その1:アスリートのキャリアと"戦略力"
その2:「自分じゃなきゃできないこと」を追い求めて
■「レガシー」は狙って残す
---:大日方さんが1998年の長野大会で金メダルを獲ったことで、日本のパラリンピック界は盛り上がったのですか?
大日方邦子さん(以下、敬称略):私が金メダルを獲ったことにより、というか、日本選手がすごく活躍した大会でした。でも、たまたま私が大会でメダルを獲った最初の選手だったので、そこがクローズアップされた。この大会で時代がひとつ変わったというか…。
---:例えばフェンシングでは太田雄貴選手(2008年北京五輪フルーレ個人銀メダル、2012年ロンドン五輪フルーレ団体銀メダル)が活躍したことで、フェンシング界が盛り上がりお金も集まった。でも、注目は一過性のものだったように思えます。
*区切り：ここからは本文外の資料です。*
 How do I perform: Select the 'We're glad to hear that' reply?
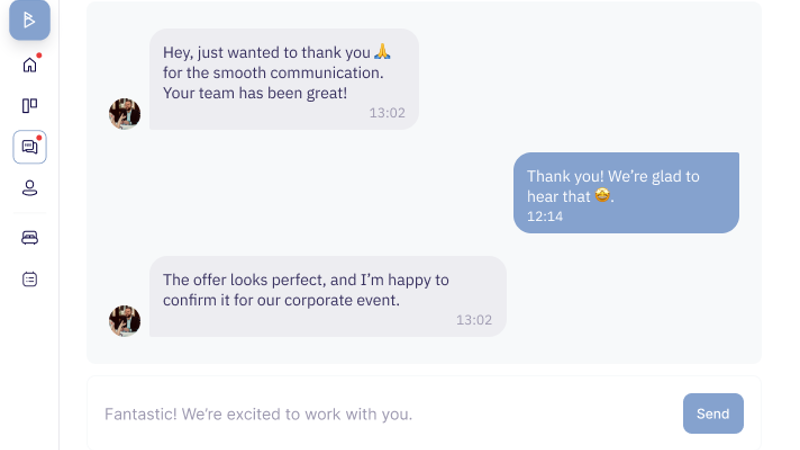point(626,193)
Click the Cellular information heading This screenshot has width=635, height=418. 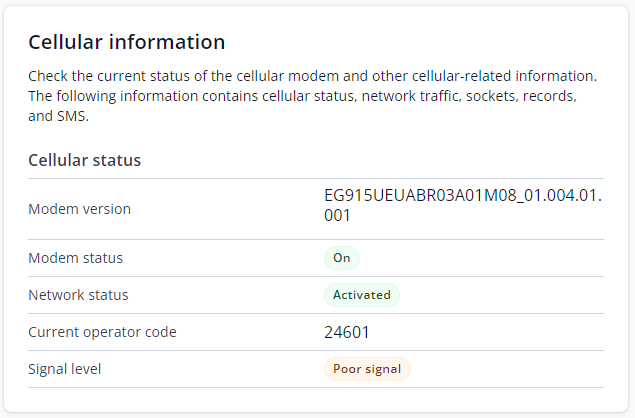pos(127,42)
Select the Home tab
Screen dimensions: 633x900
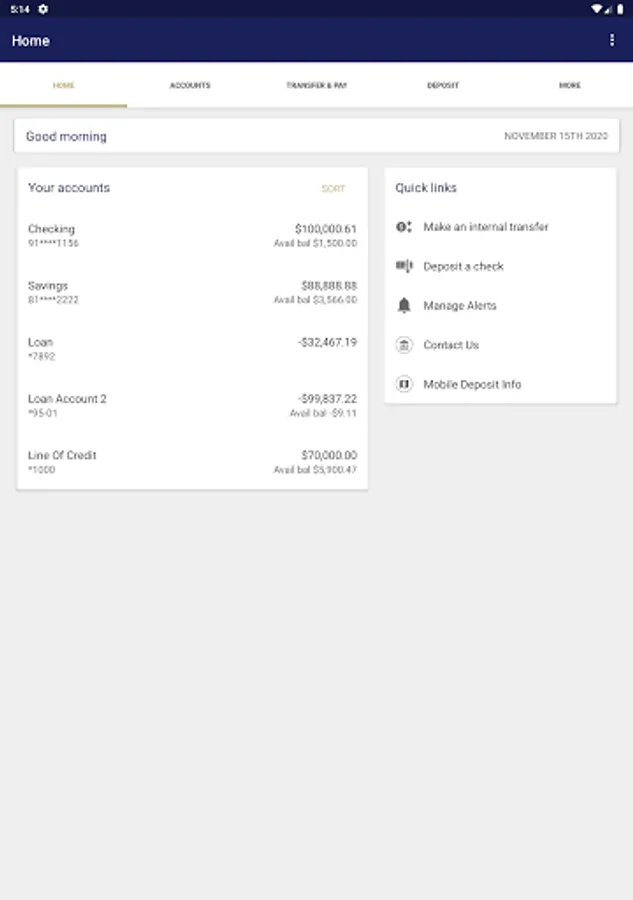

大日方:一過性のものにしない努力も必要ですよね。ただ、「終わる」と言われても物事には多様な見方があって、フェンシングの場合も、太田選手の活躍前の状態には戻っていないと思うんですね。ゼロには戻らない。
これを一過性のものと見るか、何かしらの「レガシー」が残っていると見るか。
戻さない、あるいは業界的な言い方をすると「仕掛け続ける」のか。そういう意味では、フェンシングはうまく回っているのではないでしょうか?
大日方邦子さん
日本ではフェンシングがオリンピック競技であることも知らない人がいたと思いますが、今ではなんとなく知れ渡っていますよね。ルールまではまだ浸透しきっていないかもしれないけれど、それでも前の状態に戻ったわけではない。
こうした状態の時にも仕掛け続けるのが大事だと思う。何もやらなければじりじり落ちていってしまうので。
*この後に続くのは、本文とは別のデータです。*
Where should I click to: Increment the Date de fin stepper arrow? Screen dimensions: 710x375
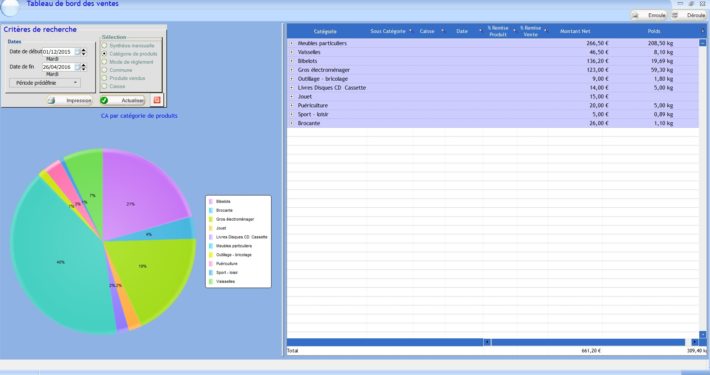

---:「仕掛け続ける」ということですが、仕掛けるときに意識していること、コツなどはあるのですか?
大日方:それが分かればみなさん苦労しないですよ(笑)。そんな絶対的な要素があるわけではない。私自身もなにが「仕掛け」の要素になっているのか、もう少し研究したいと思っています。
日本でスポーツ全体は2020年に向かって、総じて見れば追い風。この機会を活かすことによって、広い意味ではスポーツ文化の醸成ができるはずだと思っています。
「では、何を仕掛ければうまくいくのか?」というところは、これからスポーツ庁が立ちあがって、私も審議会の委員ですが、そこでも話し合いがされるでしょう。また、競技団体、企業、メディア。それらすべてが噛み合わないといけない。絶対的な仕掛け方の王道、みたいなものはないはずです。